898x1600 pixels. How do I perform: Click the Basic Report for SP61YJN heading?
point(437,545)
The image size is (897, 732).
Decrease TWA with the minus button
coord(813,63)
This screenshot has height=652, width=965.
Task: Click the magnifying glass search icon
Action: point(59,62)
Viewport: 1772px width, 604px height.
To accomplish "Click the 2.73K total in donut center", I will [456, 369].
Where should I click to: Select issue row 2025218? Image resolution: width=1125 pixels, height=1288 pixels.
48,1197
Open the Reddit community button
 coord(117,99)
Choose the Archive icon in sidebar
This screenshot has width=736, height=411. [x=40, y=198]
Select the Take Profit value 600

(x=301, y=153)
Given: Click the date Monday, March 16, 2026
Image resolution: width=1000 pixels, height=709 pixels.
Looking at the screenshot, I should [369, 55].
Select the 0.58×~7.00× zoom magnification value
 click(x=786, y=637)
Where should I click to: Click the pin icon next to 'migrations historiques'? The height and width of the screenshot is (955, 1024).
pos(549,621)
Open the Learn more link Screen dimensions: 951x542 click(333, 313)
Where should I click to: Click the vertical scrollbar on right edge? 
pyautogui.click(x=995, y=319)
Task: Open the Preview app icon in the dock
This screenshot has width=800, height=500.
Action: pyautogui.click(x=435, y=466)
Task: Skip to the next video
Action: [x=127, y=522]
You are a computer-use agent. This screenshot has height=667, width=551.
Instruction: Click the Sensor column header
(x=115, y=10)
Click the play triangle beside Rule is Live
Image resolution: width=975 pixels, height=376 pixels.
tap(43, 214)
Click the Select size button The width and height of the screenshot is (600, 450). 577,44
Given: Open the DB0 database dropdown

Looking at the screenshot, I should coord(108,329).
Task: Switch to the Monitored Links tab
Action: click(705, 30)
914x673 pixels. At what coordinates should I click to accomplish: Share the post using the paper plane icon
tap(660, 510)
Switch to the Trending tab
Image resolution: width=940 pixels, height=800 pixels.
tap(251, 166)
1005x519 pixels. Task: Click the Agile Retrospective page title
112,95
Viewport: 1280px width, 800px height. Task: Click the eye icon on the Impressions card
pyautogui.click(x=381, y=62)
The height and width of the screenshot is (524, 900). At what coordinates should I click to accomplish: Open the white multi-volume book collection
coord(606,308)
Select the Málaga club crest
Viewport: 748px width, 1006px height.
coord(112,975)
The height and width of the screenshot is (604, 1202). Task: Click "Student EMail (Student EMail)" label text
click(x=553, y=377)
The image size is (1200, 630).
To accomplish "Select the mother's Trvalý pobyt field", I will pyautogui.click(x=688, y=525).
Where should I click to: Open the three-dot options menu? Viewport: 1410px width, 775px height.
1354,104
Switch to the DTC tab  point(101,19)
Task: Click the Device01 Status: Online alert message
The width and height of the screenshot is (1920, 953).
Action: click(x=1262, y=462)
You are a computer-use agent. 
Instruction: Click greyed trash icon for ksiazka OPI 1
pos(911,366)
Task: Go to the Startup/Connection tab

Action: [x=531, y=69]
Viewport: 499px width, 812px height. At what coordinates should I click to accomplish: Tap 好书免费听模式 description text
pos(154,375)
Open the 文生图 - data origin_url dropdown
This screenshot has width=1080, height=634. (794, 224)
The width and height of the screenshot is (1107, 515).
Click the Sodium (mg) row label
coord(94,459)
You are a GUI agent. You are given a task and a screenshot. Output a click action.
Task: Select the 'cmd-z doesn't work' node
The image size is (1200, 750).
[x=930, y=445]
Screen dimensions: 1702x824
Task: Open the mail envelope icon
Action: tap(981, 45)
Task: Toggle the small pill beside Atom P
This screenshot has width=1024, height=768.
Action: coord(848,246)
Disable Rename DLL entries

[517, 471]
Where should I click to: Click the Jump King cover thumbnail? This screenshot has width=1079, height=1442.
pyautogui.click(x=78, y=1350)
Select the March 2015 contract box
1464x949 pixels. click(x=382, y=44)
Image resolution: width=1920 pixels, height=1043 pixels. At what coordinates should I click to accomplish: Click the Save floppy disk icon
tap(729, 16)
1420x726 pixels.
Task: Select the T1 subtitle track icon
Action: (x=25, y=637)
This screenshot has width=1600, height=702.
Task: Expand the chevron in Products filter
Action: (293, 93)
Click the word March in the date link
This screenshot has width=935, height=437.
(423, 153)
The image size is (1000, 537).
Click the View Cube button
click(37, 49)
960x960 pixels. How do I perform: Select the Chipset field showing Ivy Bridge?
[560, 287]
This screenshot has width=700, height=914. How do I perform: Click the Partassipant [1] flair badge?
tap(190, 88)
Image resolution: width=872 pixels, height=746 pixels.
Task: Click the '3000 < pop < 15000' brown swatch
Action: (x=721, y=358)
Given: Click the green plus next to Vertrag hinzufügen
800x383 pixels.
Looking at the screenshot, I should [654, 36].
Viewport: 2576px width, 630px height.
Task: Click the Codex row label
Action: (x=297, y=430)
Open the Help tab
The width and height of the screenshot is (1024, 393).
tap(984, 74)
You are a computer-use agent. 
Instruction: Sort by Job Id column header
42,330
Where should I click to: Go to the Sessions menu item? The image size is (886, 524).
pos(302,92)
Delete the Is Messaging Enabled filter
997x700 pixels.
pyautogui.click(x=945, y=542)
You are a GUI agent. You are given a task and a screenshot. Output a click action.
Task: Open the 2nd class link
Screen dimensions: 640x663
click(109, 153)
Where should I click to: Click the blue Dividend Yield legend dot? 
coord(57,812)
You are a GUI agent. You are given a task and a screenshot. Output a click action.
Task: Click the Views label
● ● ●
Give the entries once more, exactly as they appear.

YOUR SOLUTION —
898x1600 pixels. How do I perform: Click the Basic Report for SP61YJN heading?
point(437,545)
The image size is (897, 732).
Decrease TWA with the minus button
coord(813,63)
This screenshot has height=652, width=965.
Task: Click the magnifying glass search icon
Action: point(59,62)
Viewport: 1772px width, 604px height.
To accomplish "Click the 2.73K total in donut center", I will [456, 369].
Where should I click to: Select issue row 2025218? Image resolution: width=1125 pixels, height=1288 pixels.
48,1197
Open the Reddit community button
 coord(117,99)
Choose the Archive icon in sidebar
This screenshot has width=736, height=411. [x=40, y=198]
Select the Take Profit value 600

(x=301, y=153)
Given: Click the date Monday, March 16, 2026
Image resolution: width=1000 pixels, height=709 pixels.
Looking at the screenshot, I should [369, 55].
Select the 0.58×~7.00× zoom magnification value
 click(x=786, y=637)
Where should I click to: Click the pin icon next to 'migrations historiques'? The height and width of the screenshot is (955, 1024).
pos(549,621)
Open the Learn more link Screen dimensions: 951x542 click(333, 313)
Where should I click to: Click the vertical scrollbar on right edge? 
pyautogui.click(x=995, y=319)
Task: Open the Preview app icon in the dock
This screenshot has width=800, height=500.
Action: pyautogui.click(x=435, y=466)
Task: Skip to the next video
Action: [x=127, y=522]
You are a computer-use agent. This screenshot has height=667, width=551.
Instruction: Click the Sensor column header
(x=115, y=10)
Click the play triangle beside Rule is Live
Image resolution: width=975 pixels, height=376 pixels.
tap(43, 214)
Click the Select size button The width and height of the screenshot is (600, 450). 577,44
Given: Open the DB0 database dropdown

Looking at the screenshot, I should coord(108,329).
Task: Switch to the Monitored Links tab
Action: click(705, 30)
914x673 pixels. At what coordinates should I click to accomplish: Share the post using the paper plane icon
tap(660, 510)
Switch to the Trending tab
Image resolution: width=940 pixels, height=800 pixels.
tap(251, 166)
1005x519 pixels. Task: Click the Agile Retrospective page title
112,95
Viewport: 1280px width, 800px height. Task: Click the eye icon on the Impressions card
pyautogui.click(x=381, y=62)
The height and width of the screenshot is (524, 900). At what coordinates should I click to accomplish: Open the white multi-volume book collection
coord(606,308)
Select the Málaga club crest
Viewport: 748px width, 1006px height.
coord(112,975)
The height and width of the screenshot is (604, 1202). Task: Click "Student EMail (Student EMail)" label text
click(x=553, y=377)
The image size is (1200, 630).
To accomplish "Select the mother's Trvalý pobyt field", I will pyautogui.click(x=688, y=525).
Where should I click to: Open the three-dot options menu? Viewport: 1410px width, 775px height.
1354,104
Switch to the DTC tab  point(101,19)
Task: Click the Device01 Status: Online alert message
The width and height of the screenshot is (1920, 953).
Action: click(x=1262, y=462)
You are a computer-use agent. 
Instruction: Click greyed trash icon for ksiazka OPI 1
pos(911,366)
Task: Go to the Startup/Connection tab

Action: [x=531, y=69]
Viewport: 499px width, 812px height. At what coordinates should I click to accomplish: Tap 好书免费听模式 description text
pos(154,375)
Open the 文生图 - data origin_url dropdown
This screenshot has width=1080, height=634. (794, 224)
The width and height of the screenshot is (1107, 515).
Click the Sodium (mg) row label
coord(94,459)
You are a GUI agent. You are given a task and a screenshot. Output a click action.
Task: Select the 'cmd-z doesn't work' node
The image size is (1200, 750).
[x=930, y=445]
Screen dimensions: 1702x824
Task: Open the mail envelope icon
Action: tap(981, 45)
Task: Toggle the small pill beside Atom P
This screenshot has width=1024, height=768.
Action: coord(848,246)
Disable Rename DLL entries

[517, 471]
Where should I click to: Click the Jump King cover thumbnail? This screenshot has width=1079, height=1442.
pyautogui.click(x=78, y=1350)
Select the March 2015 contract box
1464x949 pixels. click(x=382, y=44)
Image resolution: width=1920 pixels, height=1043 pixels. At what coordinates should I click to accomplish: Click the Save floppy disk icon
tap(729, 16)
1420x726 pixels.
Task: Select the T1 subtitle track icon
Action: (x=25, y=637)
This screenshot has width=1600, height=702.
Task: Expand the chevron in Products filter
Action: (293, 93)
Click the word March in the date link
This screenshot has width=935, height=437.
(423, 153)
The image size is (1000, 537).
Click the View Cube button
click(37, 49)
960x960 pixels. How do I perform: Select the Chipset field showing Ivy Bridge?
[560, 287]
This screenshot has width=700, height=914. How do I perform: Click the Partassipant [1] flair badge?
tap(190, 88)
Image resolution: width=872 pixels, height=746 pixels.
Task: Click the '3000 < pop < 15000' brown swatch
Action: (x=721, y=358)
Given: Click the green plus next to Vertrag hinzufügen
800x383 pixels.
Looking at the screenshot, I should [654, 36].
Viewport: 2576px width, 630px height.
Task: Click the Codex row label
Action: (x=297, y=430)
Open the Help tab
The width and height of the screenshot is (1024, 393).
tap(984, 74)
You are a computer-use agent. 
Instruction: Sort by Job Id column header
42,330
Where should I click to: Go to the Sessions menu item? The image size is (886, 524).
pos(302,92)
Delete the Is Messaging Enabled filter
997x700 pixels.
pyautogui.click(x=945, y=542)
You are a GUI agent. You are given a task and a screenshot. Output a click action.
Task: Open the 2nd class link
Screen dimensions: 640x663
click(109, 153)
Where should I click to: Click the blue Dividend Yield legend dot? 
coord(57,812)
You are a GUI agent. You are given a task and a screenshot. Output a click action.
Task: Click the Views label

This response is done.